This is the depth 18 position:







Solution: U R U DR2' U R' L2' R' DR' DL L' DL DR' DL U DL


----------



## Herbert Kociemba (Feb 12, 2020)

Thanks, this was fast, very nice that there is a beautiful unique antipode with 10 symmetries! I would not call it QTM (quarter turn metric) but TTM (tenth turn metric) though. I also wonder about the notation of the rotation axes. I understand U, R and L, but downside there are two axes, so how do you name them and what means "D" in your solution?

With three colors the state space is probably Binomial[36, 6] Binomial[30, 10] = 58.521.439.856.880, which is too much for a breadth first search. So God's algorithm will be difficult to compute.


----------



## Pyjam (Feb 12, 2020)

DL and DR for Down Left and Down Right, I suppose.


----------



## Herbert Kociemba (Feb 12, 2020)

Pyjam said:


> DL and DR for Down Left and Down Right, I suppose.


Yes of course. How could I miss this.


----------



## Herbert Kociemba (Feb 15, 2020)

If you do not only rotate the 10 pentagons which make up a ring but also the inner 3 pentagons - so you rotate a disk now - depending on the rotation angle the right or left neighbor disk may lock. While there are in principle 10^5 ways to rotate the 5 disks (each disk has 10 possible positions), there are only 1301 ways which are possible and where at least 2 disks are unlocked. We may ignore the constellations where only one disk is movable because this is a sort of dead end and to proceed we have to rotate this disk into a position where another disk is unlocked.
This locking feature adds a level of difficulty to the puzzle.
In the example below U^3 has locked the R move, while all other moves are still possible.

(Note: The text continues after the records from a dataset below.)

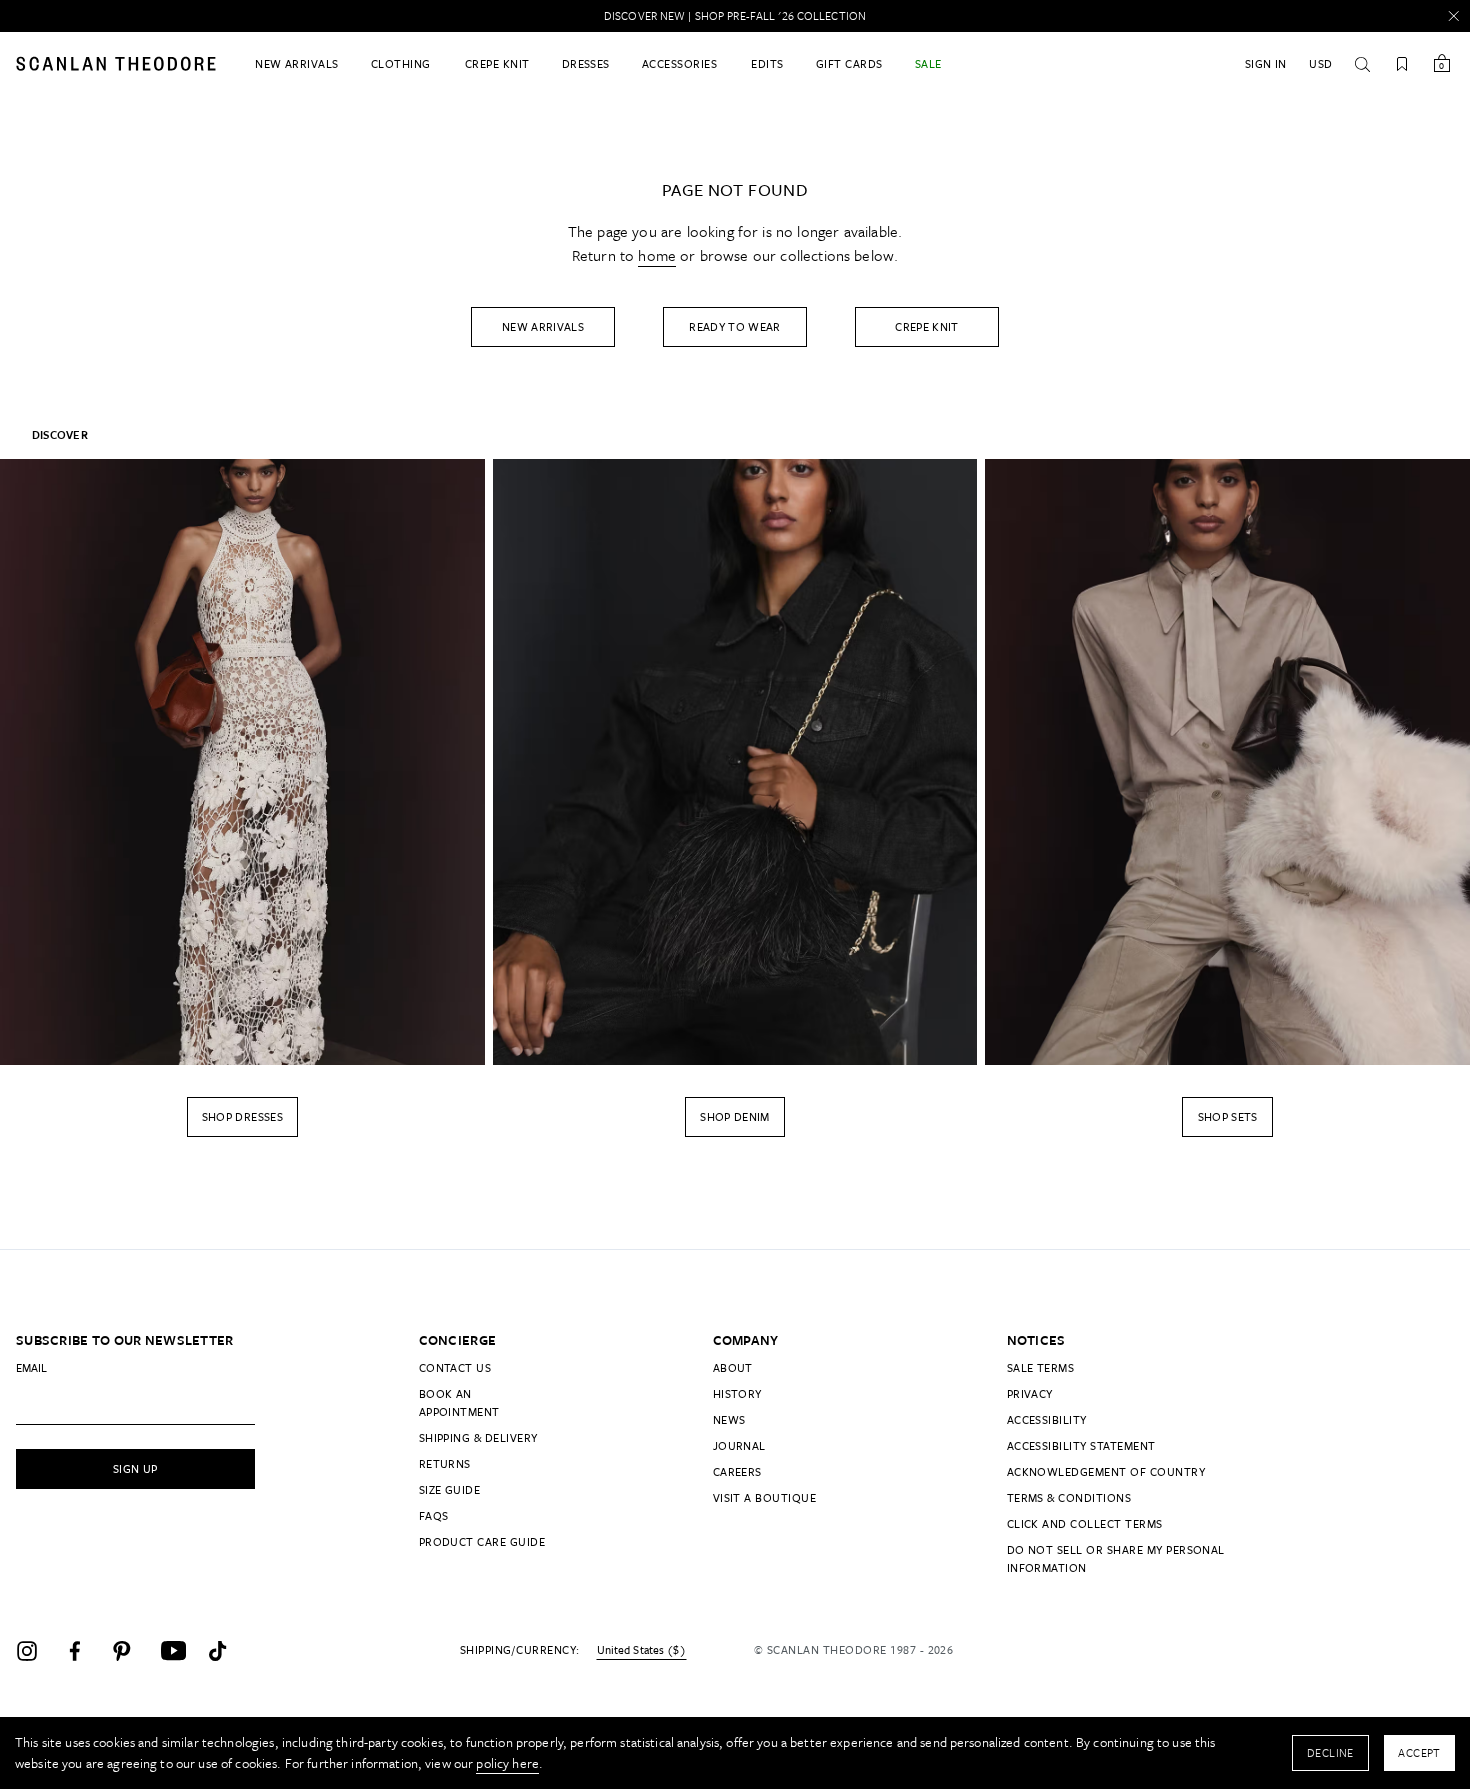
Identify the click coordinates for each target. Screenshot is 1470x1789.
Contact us (455, 1367)
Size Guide (450, 1489)
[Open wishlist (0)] (1402, 64)
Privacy (1030, 1393)
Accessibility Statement (1081, 1445)
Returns (445, 1463)
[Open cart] (1442, 64)
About (733, 1367)
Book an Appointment (459, 1402)
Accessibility (1047, 1419)
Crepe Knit (927, 326)
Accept (1419, 1752)
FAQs (434, 1515)
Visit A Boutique (765, 1497)
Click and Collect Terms (1085, 1523)
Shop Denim (735, 1116)
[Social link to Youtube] (180, 1651)
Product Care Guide (482, 1541)
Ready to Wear (735, 326)
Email (31, 1367)
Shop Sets (1228, 1116)
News (729, 1419)
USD (1320, 63)
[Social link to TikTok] (228, 1651)
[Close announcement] (1454, 16)
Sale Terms (1041, 1367)
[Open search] (1362, 64)
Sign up (135, 1468)
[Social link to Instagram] (36, 1651)
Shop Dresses (242, 1116)
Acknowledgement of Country (1106, 1471)
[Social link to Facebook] (84, 1651)
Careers (737, 1471)
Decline (1330, 1752)
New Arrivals (543, 326)
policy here (507, 1763)
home (657, 255)
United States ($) (641, 1650)
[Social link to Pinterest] (132, 1651)
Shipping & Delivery (478, 1437)
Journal (739, 1445)
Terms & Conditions (1069, 1497)
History (737, 1393)
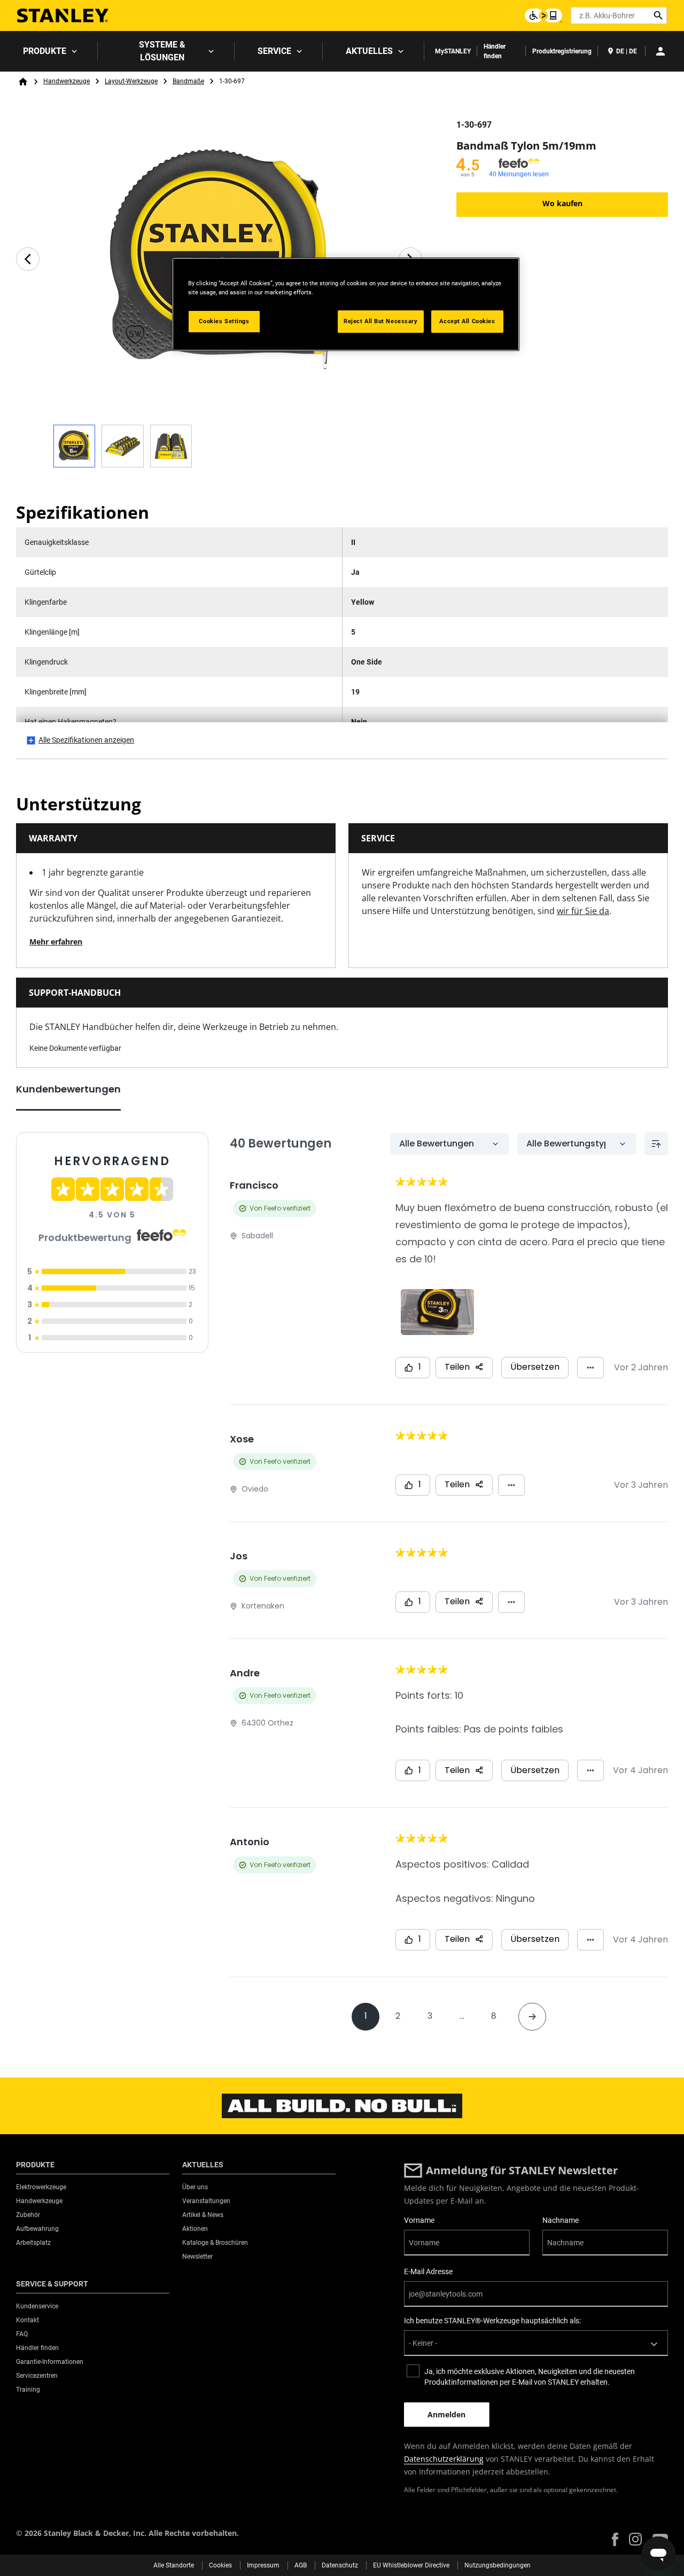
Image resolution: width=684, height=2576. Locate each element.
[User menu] (660, 51)
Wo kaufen (562, 203)
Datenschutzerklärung (444, 2459)
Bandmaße (188, 81)
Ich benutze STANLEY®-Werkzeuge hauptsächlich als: (492, 2320)
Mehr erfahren (55, 941)
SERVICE (274, 51)
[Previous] (28, 259)
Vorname (419, 2220)
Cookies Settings (224, 321)
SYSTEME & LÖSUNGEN (162, 51)
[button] (615, 2539)
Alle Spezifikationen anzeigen (86, 740)
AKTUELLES (369, 51)
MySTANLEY (453, 51)
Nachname (560, 2220)
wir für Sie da (583, 911)
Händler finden (495, 51)
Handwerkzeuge (66, 81)
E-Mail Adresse (428, 2271)
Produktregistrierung (562, 51)
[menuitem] (49, 51)
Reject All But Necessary (381, 321)
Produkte (44, 51)
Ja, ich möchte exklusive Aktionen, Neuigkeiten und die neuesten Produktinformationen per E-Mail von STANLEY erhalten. (529, 2376)
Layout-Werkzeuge (131, 81)
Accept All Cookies (467, 321)
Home (23, 81)
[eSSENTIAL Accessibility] (543, 15)
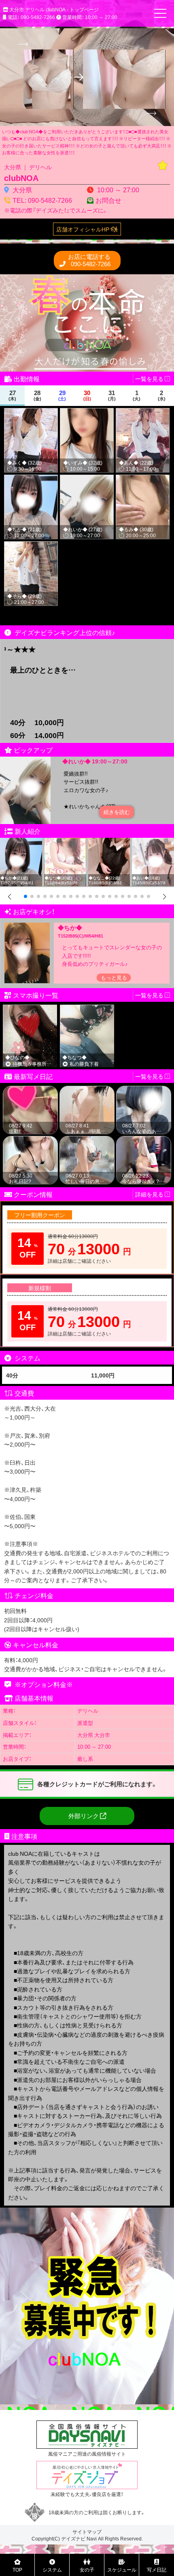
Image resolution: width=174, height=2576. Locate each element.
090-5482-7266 (89, 260)
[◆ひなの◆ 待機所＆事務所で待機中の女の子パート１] (30, 1008)
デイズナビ (73, 2538)
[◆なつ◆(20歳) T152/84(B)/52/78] (65, 842)
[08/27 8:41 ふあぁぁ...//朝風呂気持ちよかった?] (87, 1090)
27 (12, 395)
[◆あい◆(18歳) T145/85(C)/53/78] (153, 842)
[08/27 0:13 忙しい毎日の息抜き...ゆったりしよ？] (87, 1140)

I added this feature to my program now.


----------



## Herbert Kociemba (Apr 9, 2020)

I finally am able to manually solve all variants of the puzzle myself and found reasonable short optimal maneuvers for some basic operations like single pair swap or single pair twist. For my own documentation purposes I wrote some thoughts down here:
http://kociemba.org/themen/pentarot/pentarot.html


----------